Edit: I later discovered I explicitly warned Holly this messaging could be deceptive, which she understood, asked what could be done about it, but ended up not doing anything and leaving it as is.
5- I think the messaging around the protest is deceptive. I.e., it gives people a wrong impression of the world, in a way a part of the community assumed would be better suiting their goals. I think this is deontologically bad and we shouldn’t be even talking about consequences. This is a bad thing to do regardless of how likely and how badly it can backfire. If your calculations say that it’s alright, that the EV for deceiving people is positive, ignore this calculations and maybe read https://www.lesswrong.com/posts/K9ZaZXDnL3SEmYZqB/ends-don-t-justify-means-among-humans.
This is the sort of thing that led to the FTX collapse. This is the sort of decision-making procedure that predictably leads to bad consequences, no matter what our brains calculate.
And in this area, things like that backfiring (e.g., creating an impression among the general public, experts, media, or policymakers that the community isn’t fully candid) can be increasing the chance of a permanent end of life in the lightcone.
4- I’m also interested in mechanisms for early error-correction. This is what my post calls for.

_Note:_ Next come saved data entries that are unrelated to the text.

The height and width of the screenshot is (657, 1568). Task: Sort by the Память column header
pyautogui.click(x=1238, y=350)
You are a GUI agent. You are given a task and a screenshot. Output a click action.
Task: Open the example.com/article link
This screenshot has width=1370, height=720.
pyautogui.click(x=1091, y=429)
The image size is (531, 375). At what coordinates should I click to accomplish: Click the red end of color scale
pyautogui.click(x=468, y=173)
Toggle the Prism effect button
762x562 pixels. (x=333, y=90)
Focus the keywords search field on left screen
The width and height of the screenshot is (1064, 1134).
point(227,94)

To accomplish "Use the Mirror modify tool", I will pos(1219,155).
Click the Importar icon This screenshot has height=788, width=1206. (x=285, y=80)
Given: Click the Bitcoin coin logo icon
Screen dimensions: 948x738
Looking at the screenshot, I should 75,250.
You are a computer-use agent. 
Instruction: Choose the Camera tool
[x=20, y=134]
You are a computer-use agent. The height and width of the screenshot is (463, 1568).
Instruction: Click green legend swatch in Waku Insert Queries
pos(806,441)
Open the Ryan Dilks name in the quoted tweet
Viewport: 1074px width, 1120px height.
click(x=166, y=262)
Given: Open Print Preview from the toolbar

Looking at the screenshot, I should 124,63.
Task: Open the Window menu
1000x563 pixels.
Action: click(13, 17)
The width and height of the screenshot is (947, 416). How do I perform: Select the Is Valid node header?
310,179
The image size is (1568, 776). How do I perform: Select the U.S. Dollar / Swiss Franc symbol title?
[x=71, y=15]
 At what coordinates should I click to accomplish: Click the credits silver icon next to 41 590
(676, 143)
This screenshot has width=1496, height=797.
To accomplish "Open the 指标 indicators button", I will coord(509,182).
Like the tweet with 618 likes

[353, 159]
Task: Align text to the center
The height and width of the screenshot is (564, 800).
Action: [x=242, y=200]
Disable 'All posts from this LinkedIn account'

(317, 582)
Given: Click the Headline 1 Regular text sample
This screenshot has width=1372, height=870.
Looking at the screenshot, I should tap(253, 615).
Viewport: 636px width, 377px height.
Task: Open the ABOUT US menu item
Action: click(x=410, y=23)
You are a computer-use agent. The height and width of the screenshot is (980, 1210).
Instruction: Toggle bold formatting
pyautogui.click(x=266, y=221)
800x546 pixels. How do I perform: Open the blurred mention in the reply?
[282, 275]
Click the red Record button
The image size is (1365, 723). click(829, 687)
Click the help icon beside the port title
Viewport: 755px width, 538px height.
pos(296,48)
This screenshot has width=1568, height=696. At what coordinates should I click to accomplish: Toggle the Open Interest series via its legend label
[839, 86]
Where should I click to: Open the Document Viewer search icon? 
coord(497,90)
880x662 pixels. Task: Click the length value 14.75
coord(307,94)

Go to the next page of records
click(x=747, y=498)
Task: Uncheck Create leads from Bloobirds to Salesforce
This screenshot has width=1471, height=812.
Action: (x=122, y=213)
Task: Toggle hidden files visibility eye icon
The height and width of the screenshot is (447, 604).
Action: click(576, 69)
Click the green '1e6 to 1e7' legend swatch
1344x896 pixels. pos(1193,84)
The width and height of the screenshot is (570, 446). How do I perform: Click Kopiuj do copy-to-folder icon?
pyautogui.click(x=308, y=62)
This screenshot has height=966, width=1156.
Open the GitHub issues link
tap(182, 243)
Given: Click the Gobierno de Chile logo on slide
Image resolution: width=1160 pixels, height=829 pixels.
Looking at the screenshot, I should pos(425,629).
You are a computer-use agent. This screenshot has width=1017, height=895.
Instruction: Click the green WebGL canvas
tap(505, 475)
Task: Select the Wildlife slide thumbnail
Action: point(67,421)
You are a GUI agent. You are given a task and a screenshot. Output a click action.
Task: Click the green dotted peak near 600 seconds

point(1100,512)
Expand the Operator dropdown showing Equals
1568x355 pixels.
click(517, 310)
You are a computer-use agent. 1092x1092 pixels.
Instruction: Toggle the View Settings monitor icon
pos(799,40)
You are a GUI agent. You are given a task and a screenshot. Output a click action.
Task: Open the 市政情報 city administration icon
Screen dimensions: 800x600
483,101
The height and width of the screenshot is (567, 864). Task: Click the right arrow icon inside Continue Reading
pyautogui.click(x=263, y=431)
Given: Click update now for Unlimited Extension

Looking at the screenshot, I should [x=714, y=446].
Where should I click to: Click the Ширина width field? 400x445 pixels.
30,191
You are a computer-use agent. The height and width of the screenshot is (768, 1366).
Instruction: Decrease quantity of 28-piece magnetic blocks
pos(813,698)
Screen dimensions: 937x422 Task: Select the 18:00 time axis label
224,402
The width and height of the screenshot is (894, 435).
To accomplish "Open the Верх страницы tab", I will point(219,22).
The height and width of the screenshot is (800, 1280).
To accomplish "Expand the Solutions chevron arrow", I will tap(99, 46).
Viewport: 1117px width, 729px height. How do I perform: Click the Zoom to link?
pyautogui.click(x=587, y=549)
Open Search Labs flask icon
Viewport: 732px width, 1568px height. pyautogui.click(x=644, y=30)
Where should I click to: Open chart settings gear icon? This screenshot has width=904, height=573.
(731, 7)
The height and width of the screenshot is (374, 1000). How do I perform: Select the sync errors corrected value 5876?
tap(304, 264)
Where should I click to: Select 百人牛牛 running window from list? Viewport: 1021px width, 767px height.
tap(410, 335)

I don’t even mention the names of the protest organisers or their orgs, because I care about the community preventing deceptive messaging in the future.
It doesn’t have to be a community-wide mechanism or a central org that checks press-releases; it can be more field-focused orgs and people, it can be practices like fact-checking final versions of public comms and edits to them with outside people who are good at that stuff and have a different background (see comments from @Jason), it can be any of lots of things. I want the community to think about those things and discuss them. I’d be optimistic about people spending time to figure this out and suggesting to the community.
my impression is that the organisers have tried to correct the mistake to the extent that they believes they made a mistake, and anything else is going to be a matter of public debate. Again, this is how communities work
My impression is that an organiser agreed they haven’t propagated the update, as I suggest in the post, which led to a message that was misleading and this hasn’t been understood or addressed at all until I published the post. I’m not confident this is what happened, though, as looking at the messages now, it seems fairly likely that an organiser understood the impression the messaging would create and decided to keep it that way.
3- I don’t think it’s fair to, while no one of us spent a while thinking about potential mechanisms, suggest those that seem like they wouldn’t seem good/work. Current mechanisms are bad, as they don’t prevent deontologically dubious unilateral actions. I hope there can be better mechanisms.
I think the community as a whole acted deceptively. This seems really bad and the community should probably respond and improve. We don’t want to be the kind of community that misleads people when it suits our goals. I don’t think there’s been a reaction from the community where people tried to figure out how to address the problem. Instead, most of the comments are related to a protest organiser slowly realising what the issue people are talking about was.
2- I notice I’m confused and don’t really get your point. Like, yeah, in global health and development, deceptive messaging is obviously enough unlikely be beneficial for people to not do it and not have much reason to engage with another part of the community having issues around deceptive messaging, so this is not a post that seems relevant to all the community to the extent some parts of the community identify only with these parts and not with the whole. But this is not what you’re saying; and I’m failing to understand your point. If we’re discussing a cause area (x-risk) and deceptive messaging and potentially bad consequences of it, how are other cause area relevant here? I rarely go around shrimp welfare posts, saying that I don’t care about these deep sea shenanigans, and people should donate to MIRI instead.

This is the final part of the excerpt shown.